Document >>
-----

I just have a really hard time believing Trump will win 52% of college-educated whites, but I guess older ones might vote differently than the ones around my age.
I could see it happening. A lot of suburbanite Republicans are going to hold their nose and vote for Trump. At least half of my Republican friends between 25-35 are planning to vote for Trump, even if they supported the likes of Kasich, Rubio and Bush in the primaries. More will come around as reality sinks in. There are also a decent number of college-educated folks who have blue-collar backgrounds, e.g. those who went to school on the GI Bill, and most of them are going to be voting for Trump.

It's more than this. Think super-low turnout like 1996. College-educated white voters drop 6% to 70% turnout. However, young college-educated voters make up the majority of the drop and they are the more Dem fraction, so his percentage only drops 2% overall with college-educated whites.

I expect black turnout to drop 10% to around 56% putting them in line with non-college educated whites who drop 3% to 54% turnout. I also think that with such low turnout the Pub% could creep up 5% to 12% of the black vote.

-----

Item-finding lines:
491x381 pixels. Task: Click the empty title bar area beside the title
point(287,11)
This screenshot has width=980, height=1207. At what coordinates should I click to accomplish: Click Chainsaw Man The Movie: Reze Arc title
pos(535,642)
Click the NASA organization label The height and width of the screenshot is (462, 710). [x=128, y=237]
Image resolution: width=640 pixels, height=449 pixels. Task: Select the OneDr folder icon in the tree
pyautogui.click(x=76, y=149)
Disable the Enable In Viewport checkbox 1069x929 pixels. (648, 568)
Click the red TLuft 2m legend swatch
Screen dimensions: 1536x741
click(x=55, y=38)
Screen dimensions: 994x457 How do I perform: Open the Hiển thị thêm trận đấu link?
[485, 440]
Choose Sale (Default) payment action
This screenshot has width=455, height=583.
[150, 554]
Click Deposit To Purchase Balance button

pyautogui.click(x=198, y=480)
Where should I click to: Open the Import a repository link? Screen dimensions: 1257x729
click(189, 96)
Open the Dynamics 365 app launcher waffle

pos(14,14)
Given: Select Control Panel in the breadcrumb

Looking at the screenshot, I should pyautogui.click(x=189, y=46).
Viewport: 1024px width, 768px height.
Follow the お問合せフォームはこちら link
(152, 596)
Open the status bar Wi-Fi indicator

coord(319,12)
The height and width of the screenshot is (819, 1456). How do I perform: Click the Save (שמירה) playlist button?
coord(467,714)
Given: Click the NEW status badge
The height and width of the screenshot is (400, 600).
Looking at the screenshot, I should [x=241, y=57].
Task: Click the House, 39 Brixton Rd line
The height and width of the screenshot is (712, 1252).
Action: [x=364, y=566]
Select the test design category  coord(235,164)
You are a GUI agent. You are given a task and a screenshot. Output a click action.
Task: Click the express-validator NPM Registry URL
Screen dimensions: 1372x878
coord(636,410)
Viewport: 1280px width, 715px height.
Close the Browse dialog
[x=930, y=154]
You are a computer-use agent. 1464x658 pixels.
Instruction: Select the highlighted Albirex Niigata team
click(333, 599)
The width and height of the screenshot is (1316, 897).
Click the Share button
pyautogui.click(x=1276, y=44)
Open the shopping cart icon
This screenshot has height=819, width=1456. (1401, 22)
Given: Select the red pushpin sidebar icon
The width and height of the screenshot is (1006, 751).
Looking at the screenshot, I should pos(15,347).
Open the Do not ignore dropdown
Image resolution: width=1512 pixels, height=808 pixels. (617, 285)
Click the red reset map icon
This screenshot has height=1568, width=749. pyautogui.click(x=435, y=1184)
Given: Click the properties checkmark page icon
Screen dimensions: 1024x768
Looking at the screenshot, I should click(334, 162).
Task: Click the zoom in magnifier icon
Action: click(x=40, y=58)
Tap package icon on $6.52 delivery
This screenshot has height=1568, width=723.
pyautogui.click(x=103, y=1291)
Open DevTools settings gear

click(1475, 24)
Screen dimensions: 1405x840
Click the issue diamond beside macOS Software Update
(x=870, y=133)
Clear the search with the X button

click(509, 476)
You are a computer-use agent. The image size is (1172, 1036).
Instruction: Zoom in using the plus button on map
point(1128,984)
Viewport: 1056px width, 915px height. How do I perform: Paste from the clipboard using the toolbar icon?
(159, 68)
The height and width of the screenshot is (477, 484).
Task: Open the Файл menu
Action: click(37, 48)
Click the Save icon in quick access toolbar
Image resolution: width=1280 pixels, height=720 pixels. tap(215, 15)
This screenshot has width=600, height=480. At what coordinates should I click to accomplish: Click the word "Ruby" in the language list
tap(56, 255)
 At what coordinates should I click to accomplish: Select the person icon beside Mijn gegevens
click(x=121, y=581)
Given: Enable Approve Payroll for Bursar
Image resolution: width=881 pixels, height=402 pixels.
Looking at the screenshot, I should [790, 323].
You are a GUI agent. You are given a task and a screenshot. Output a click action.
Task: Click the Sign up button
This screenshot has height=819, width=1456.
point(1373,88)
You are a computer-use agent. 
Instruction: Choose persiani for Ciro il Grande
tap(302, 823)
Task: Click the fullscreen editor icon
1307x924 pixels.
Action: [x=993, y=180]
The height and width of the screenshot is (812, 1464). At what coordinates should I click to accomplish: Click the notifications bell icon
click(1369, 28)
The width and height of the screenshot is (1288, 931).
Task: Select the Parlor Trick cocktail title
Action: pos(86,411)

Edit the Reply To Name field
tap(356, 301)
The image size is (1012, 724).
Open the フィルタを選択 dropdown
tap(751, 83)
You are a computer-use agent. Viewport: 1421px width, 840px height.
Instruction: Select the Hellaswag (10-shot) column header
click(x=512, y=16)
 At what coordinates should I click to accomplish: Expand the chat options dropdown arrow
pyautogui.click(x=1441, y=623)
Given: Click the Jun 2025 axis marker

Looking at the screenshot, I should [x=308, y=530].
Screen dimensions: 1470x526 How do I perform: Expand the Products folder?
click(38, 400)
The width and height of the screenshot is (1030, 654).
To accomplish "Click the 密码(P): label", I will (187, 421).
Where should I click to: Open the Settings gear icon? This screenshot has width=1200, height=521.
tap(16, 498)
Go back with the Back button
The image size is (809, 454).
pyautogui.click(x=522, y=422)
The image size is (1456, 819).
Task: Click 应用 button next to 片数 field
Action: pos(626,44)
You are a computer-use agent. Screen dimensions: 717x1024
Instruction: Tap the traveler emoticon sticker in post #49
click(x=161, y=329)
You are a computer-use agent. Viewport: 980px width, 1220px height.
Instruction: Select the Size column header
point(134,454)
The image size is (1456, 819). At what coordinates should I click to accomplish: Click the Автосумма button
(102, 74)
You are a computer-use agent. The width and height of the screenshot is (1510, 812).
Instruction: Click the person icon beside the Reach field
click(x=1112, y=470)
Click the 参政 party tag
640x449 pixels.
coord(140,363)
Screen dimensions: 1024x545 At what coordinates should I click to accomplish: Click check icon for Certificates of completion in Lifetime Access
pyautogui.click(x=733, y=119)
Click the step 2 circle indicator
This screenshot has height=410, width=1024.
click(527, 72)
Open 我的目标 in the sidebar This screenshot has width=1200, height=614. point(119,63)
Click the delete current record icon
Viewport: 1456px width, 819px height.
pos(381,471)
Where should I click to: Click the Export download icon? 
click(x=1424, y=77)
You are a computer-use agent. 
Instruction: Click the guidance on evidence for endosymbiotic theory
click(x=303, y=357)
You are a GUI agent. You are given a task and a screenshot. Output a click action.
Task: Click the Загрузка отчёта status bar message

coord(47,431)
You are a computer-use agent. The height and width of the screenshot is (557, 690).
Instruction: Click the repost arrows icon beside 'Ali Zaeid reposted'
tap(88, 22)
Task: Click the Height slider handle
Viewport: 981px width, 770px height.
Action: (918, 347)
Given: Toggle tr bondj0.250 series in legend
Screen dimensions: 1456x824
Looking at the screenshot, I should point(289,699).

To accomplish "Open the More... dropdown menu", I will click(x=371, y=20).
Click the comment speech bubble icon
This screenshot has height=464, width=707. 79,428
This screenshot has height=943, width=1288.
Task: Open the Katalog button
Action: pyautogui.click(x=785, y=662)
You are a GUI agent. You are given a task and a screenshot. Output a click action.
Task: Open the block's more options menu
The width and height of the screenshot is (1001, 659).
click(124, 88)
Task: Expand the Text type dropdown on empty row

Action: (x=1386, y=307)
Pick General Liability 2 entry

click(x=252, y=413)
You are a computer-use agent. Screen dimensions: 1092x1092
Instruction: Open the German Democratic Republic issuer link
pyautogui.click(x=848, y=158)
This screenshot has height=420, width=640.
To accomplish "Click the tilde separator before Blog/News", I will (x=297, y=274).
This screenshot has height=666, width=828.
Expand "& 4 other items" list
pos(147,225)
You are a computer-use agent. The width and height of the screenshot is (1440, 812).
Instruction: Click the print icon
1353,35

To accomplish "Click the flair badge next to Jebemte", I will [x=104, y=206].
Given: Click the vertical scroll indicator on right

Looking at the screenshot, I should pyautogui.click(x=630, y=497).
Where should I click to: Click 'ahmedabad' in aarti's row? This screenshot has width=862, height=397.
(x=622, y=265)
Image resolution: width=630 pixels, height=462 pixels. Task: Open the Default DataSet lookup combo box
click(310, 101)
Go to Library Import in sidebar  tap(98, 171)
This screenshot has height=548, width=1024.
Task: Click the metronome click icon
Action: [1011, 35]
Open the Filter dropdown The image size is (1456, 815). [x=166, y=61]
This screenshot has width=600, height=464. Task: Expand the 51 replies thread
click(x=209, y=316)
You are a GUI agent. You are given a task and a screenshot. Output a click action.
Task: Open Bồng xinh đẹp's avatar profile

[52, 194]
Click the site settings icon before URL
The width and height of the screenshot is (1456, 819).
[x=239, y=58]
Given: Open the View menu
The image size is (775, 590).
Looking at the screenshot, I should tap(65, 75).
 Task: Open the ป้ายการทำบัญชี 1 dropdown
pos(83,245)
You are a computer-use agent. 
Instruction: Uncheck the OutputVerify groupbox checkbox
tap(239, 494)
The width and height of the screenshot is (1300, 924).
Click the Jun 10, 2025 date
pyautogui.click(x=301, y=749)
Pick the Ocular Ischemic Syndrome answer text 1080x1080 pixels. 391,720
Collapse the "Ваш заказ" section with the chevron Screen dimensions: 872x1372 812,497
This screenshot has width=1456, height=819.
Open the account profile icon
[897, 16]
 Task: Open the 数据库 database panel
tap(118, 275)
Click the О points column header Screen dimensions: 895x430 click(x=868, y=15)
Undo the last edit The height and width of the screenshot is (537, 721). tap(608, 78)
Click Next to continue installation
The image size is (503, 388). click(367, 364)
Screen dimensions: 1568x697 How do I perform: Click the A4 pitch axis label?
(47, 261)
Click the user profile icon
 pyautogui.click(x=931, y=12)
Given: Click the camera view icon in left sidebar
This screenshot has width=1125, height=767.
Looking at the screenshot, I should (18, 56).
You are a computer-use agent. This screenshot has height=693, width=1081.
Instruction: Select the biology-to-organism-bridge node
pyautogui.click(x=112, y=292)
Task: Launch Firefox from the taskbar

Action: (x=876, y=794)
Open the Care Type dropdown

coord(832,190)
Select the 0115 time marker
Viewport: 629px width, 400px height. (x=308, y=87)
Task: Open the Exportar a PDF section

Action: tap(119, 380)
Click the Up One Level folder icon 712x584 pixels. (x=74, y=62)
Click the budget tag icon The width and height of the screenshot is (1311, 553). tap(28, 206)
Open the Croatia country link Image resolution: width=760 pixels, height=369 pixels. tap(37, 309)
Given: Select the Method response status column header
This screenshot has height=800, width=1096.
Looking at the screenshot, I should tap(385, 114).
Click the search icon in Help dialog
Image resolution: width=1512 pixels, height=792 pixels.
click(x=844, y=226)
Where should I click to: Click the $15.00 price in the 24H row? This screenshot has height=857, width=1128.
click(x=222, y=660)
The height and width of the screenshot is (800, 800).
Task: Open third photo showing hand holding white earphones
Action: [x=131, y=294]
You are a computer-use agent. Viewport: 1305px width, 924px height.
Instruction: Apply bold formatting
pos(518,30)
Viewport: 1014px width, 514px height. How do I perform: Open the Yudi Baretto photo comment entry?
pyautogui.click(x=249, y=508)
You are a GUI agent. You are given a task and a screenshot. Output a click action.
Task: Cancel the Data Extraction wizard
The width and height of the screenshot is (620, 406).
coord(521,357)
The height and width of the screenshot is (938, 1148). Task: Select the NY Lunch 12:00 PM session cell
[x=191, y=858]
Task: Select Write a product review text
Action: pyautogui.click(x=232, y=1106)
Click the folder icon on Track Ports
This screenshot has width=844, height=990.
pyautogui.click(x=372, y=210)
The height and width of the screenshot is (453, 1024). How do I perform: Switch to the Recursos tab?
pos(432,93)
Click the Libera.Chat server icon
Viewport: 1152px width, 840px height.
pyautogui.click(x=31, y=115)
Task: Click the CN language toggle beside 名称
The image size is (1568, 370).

-----

Please set down, word for word, the part of the election discussion that opens with the words containing "I just have" and closes with "voting for Trump.".

I just have a really hard time believing Trump will win 52% of college-educated whites, but I guess older ones might vote differently than the ones around my age.
I could see it happening. A lot of suburbanite Republicans are going to hold their nose and vote for Trump. At least half of my Republican friends between 25-35 are planning to vote for Trump, even if they supported the likes of Kasich, Rubio and Bush in the primaries. More will come around as reality sinks in. There are also a decent number of college-educated folks who have blue-collar backgrounds, e.g. those who went to school on the GI Bill, and most of them are going to be voting for Trump.